• The task
Rewrite the material with every instance of "How do I perform" replaced by "How can I do", keeping everything else the same.

── Source data

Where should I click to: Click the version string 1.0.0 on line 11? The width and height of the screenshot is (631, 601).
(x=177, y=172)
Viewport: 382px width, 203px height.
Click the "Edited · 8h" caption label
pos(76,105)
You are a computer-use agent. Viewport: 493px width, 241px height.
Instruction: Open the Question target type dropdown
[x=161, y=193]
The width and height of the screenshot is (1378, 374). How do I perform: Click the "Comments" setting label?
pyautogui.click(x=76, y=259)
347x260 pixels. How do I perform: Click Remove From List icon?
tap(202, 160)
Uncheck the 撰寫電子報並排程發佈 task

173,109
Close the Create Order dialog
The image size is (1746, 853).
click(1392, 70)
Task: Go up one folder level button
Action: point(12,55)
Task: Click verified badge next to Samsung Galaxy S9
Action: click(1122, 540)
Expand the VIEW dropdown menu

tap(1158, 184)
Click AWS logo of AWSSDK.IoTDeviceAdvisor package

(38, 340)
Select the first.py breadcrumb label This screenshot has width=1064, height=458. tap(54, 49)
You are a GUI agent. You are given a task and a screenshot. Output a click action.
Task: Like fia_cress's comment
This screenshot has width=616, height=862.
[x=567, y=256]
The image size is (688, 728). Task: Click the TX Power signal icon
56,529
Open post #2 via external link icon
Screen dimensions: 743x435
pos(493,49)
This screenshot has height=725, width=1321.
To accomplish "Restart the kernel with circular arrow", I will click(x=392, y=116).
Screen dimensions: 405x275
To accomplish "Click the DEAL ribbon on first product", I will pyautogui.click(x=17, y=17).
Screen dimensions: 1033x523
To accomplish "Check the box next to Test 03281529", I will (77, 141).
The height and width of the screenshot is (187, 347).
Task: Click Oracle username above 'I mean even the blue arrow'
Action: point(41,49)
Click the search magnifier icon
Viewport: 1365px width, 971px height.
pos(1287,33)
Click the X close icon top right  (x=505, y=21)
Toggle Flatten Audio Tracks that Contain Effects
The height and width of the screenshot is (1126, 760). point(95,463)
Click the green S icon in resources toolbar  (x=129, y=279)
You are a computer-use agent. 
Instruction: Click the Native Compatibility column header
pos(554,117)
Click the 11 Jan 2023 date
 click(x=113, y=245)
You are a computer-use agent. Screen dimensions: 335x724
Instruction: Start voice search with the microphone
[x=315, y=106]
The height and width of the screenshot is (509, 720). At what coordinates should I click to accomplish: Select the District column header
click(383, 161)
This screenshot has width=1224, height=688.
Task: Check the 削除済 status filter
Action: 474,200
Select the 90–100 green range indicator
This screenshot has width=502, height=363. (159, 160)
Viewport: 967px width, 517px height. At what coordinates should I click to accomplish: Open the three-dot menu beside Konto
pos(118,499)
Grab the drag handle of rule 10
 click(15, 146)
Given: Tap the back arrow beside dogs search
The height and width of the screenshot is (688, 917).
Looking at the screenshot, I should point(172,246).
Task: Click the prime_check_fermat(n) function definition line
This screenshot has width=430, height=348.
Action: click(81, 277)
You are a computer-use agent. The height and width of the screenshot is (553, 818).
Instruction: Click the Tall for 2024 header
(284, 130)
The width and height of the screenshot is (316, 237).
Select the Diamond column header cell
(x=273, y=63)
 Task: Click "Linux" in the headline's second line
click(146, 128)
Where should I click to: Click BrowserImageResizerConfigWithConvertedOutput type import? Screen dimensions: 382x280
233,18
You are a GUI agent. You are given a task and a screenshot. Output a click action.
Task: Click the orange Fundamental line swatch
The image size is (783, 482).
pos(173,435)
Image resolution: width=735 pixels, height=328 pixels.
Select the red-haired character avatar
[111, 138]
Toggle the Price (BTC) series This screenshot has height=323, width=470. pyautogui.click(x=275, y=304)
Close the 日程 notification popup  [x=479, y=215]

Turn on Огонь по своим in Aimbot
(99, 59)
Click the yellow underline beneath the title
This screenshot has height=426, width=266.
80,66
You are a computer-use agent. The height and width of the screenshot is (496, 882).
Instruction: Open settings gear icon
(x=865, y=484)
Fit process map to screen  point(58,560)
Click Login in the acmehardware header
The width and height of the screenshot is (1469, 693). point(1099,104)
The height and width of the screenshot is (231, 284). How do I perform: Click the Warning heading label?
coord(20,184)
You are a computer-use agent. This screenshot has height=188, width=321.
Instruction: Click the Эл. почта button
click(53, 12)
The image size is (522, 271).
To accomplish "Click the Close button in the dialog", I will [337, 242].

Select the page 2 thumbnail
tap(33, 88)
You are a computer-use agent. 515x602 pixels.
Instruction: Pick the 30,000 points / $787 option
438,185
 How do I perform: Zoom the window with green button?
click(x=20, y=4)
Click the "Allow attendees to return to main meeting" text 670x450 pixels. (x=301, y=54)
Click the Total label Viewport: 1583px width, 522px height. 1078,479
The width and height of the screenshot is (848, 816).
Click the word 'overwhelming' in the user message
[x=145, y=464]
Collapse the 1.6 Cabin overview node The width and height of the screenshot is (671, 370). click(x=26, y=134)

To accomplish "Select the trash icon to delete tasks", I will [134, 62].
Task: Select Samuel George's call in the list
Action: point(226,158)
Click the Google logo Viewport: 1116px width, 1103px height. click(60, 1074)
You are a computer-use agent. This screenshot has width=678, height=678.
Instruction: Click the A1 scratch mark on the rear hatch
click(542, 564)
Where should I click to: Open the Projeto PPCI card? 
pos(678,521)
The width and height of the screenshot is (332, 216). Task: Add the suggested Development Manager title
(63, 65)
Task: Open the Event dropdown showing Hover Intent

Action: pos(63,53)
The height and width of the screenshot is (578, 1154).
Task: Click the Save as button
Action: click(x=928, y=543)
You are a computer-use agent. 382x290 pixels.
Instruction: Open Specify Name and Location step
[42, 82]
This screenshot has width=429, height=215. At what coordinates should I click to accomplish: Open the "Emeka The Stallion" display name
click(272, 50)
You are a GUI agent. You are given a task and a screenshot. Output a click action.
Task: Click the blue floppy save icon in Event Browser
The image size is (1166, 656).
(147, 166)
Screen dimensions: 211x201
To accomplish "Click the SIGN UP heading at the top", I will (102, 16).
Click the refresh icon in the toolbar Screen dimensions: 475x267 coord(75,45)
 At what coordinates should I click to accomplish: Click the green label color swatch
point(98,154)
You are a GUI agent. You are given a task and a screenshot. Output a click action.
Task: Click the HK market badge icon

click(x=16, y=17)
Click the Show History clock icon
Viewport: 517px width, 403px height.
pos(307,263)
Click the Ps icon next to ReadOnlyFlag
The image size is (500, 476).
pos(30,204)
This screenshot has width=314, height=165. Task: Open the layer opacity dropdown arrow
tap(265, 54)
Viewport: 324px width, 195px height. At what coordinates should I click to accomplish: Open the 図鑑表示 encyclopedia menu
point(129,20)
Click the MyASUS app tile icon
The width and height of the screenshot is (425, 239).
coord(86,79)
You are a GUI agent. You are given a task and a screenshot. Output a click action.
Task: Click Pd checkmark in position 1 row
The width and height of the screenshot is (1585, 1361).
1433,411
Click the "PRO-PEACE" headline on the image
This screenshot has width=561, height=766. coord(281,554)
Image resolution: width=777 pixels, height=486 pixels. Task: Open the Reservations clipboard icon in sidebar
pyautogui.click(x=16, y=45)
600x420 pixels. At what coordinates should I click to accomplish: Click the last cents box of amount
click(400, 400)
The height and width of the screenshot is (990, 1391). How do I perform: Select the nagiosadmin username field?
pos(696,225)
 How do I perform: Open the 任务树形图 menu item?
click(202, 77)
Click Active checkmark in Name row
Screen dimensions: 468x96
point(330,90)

────

• Reply to the task
Where should I click to: Click the version string 1.0.0 on line 11? The width and height of the screenshot is (631, 601).
(x=177, y=172)
Viewport: 382px width, 203px height.
Click the "Edited · 8h" caption label
pos(76,105)
You are a computer-use agent. Viewport: 493px width, 241px height.
Instruction: Open the Question target type dropdown
[x=161, y=193]
The width and height of the screenshot is (1378, 374). How can I do: Click the "Comments" setting label?
pyautogui.click(x=76, y=259)
347x260 pixels. How can I do: Click Remove From List icon?
tap(202, 160)
Uncheck the 撰寫電子報並排程發佈 task

173,109
Close the Create Order dialog
The image size is (1746, 853).
click(1392, 70)
Task: Go up one folder level button
Action: point(12,55)
Task: Click verified badge next to Samsung Galaxy S9
Action: click(1122, 540)
Expand the VIEW dropdown menu

tap(1158, 184)
Click AWS logo of AWSSDK.IoTDeviceAdvisor package

(38, 340)
Select the first.py breadcrumb label This screenshot has width=1064, height=458. tap(54, 49)
You are a GUI agent. You are given a task and a screenshot. Output a click action.
Task: Like fia_cress's comment
This screenshot has width=616, height=862.
[x=567, y=256]
The image size is (688, 728). Task: Click the TX Power signal icon
56,529
Open post #2 via external link icon
Screen dimensions: 743x435
pos(493,49)
This screenshot has height=725, width=1321.
To accomplish "Restart the kernel with circular arrow", I will click(x=392, y=116).
Screen dimensions: 405x275
To accomplish "Click the DEAL ribbon on first product", I will pyautogui.click(x=17, y=17).
Screen dimensions: 1033x523
To accomplish "Check the box next to Test 03281529", I will (77, 141).
The height and width of the screenshot is (187, 347).
Task: Click Oracle username above 'I mean even the blue arrow'
Action: point(41,49)
Click the search magnifier icon
Viewport: 1365px width, 971px height.
pos(1287,33)
Click the X close icon top right  (x=505, y=21)
Toggle Flatten Audio Tracks that Contain Effects
The height and width of the screenshot is (1126, 760). point(95,463)
Click the green S icon in resources toolbar  (x=129, y=279)
You are a computer-use agent. 
Instruction: Click the Native Compatibility column header
pos(554,117)
Click the 11 Jan 2023 date
 click(x=113, y=245)
You are a computer-use agent. Screen dimensions: 335x724
Instruction: Start voice search with the microphone
[x=315, y=106]
The height and width of the screenshot is (509, 720). At what coordinates should I click to accomplish: Select the District column header
click(383, 161)
This screenshot has width=1224, height=688.
Task: Check the 削除済 status filter
Action: 474,200
Select the 90–100 green range indicator
This screenshot has width=502, height=363. (159, 160)
Viewport: 967px width, 517px height. At what coordinates should I click to accomplish: Open the three-dot menu beside Konto
pos(118,499)
Grab the drag handle of rule 10
 click(15, 146)
Given: Tap the back arrow beside dogs search
The height and width of the screenshot is (688, 917).
Looking at the screenshot, I should point(172,246).
Task: Click the prime_check_fermat(n) function definition line
This screenshot has width=430, height=348.
Action: click(81, 277)
You are a computer-use agent. The height and width of the screenshot is (553, 818).
Instruction: Click the Tall for 2024 header
(284, 130)
The width and height of the screenshot is (316, 237).
Select the Diamond column header cell
(x=273, y=63)
 Task: Click "Linux" in the headline's second line
click(146, 128)
Where should I click to: Click BrowserImageResizerConfigWithConvertedOutput type import? Screen dimensions: 382x280
233,18
You are a GUI agent. You are given a task and a screenshot. Output a click action.
Task: Click the orange Fundamental line swatch
The image size is (783, 482).
pos(173,435)
Image resolution: width=735 pixels, height=328 pixels.
Select the red-haired character avatar
[111, 138]
Toggle the Price (BTC) series This screenshot has height=323, width=470. pyautogui.click(x=275, y=304)
Close the 日程 notification popup  [x=479, y=215]

Turn on Огонь по своим in Aimbot
(99, 59)
Click the yellow underline beneath the title
This screenshot has height=426, width=266.
80,66
You are a computer-use agent. The height and width of the screenshot is (496, 882).
Instruction: Open settings gear icon
(x=865, y=484)
Fit process map to screen  point(58,560)
Click Login in the acmehardware header
The width and height of the screenshot is (1469, 693). point(1099,104)
The height and width of the screenshot is (231, 284). How can I do: Click the Warning heading label?
coord(20,184)
You are a computer-use agent. This screenshot has height=188, width=321.
Instruction: Click the Эл. почта button
click(53, 12)
The image size is (522, 271).
To accomplish "Click the Close button in the dialog", I will [337, 242].

Select the page 2 thumbnail
tap(33, 88)
You are a computer-use agent. 515x602 pixels.
Instruction: Pick the 30,000 points / $787 option
438,185
 How can I do: Zoom the window with green button?
click(x=20, y=4)
Click the "Allow attendees to return to main meeting" text 670x450 pixels. (x=301, y=54)
Click the Total label Viewport: 1583px width, 522px height. 1078,479
The width and height of the screenshot is (848, 816).
Click the word 'overwhelming' in the user message
[x=145, y=464]
Collapse the 1.6 Cabin overview node The width and height of the screenshot is (671, 370). click(x=26, y=134)

To accomplish "Select the trash icon to delete tasks", I will [134, 62].
Task: Select Samuel George's call in the list
Action: point(226,158)
Click the Google logo Viewport: 1116px width, 1103px height. click(60, 1074)
You are a computer-use agent. This screenshot has width=678, height=678.
Instruction: Click the A1 scratch mark on the rear hatch
click(542, 564)
Where should I click to: Open the Projeto PPCI card? 
pos(678,521)
The width and height of the screenshot is (332, 216). Task: Add the suggested Development Manager title
(63, 65)
Task: Open the Event dropdown showing Hover Intent

Action: pos(63,53)
The height and width of the screenshot is (578, 1154).
Task: Click the Save as button
Action: click(x=928, y=543)
You are a computer-use agent. 382x290 pixels.
Instruction: Open Specify Name and Location step
[42, 82]
This screenshot has width=429, height=215. At what coordinates should I click to accomplish: Open the "Emeka The Stallion" display name
click(272, 50)
You are a GUI agent. You are given a task and a screenshot. Output a click action.
Task: Click the blue floppy save icon in Event Browser
The image size is (1166, 656).
(147, 166)
Screen dimensions: 211x201
To accomplish "Click the SIGN UP heading at the top", I will (102, 16).
Click the refresh icon in the toolbar Screen dimensions: 475x267 coord(75,45)
 At what coordinates should I click to accomplish: Click the green label color swatch
point(98,154)
You are a GUI agent. You are given a task and a screenshot. Output a click action.
Task: Click the HK market badge icon

click(x=16, y=17)
Click the Show History clock icon
Viewport: 517px width, 403px height.
pos(307,263)
Click the Ps icon next to ReadOnlyFlag
The image size is (500, 476).
pos(30,204)
This screenshot has width=314, height=165. Task: Open the layer opacity dropdown arrow
tap(265, 54)
Viewport: 324px width, 195px height. At what coordinates should I click to accomplish: Open the 図鑑表示 encyclopedia menu
point(129,20)
Click the MyASUS app tile icon
The width and height of the screenshot is (425, 239).
coord(86,79)
You are a GUI agent. You are given a task and a screenshot. Output a click action.
Task: Click Pd checkmark in position 1 row
The width and height of the screenshot is (1585, 1361).
1433,411
Click the "PRO-PEACE" headline on the image
This screenshot has width=561, height=766. coord(281,554)
Image resolution: width=777 pixels, height=486 pixels. Task: Open the Reservations clipboard icon in sidebar
pyautogui.click(x=16, y=45)
600x420 pixels. At what coordinates should I click to accomplish: Click the last cents box of amount
click(400, 400)
The height and width of the screenshot is (990, 1391). How can I do: Select the nagiosadmin username field?
pos(696,225)
 How can I do: Open the 任务树形图 menu item?
click(202, 77)
Click Active checkmark in Name row
Screen dimensions: 468x96
point(330,90)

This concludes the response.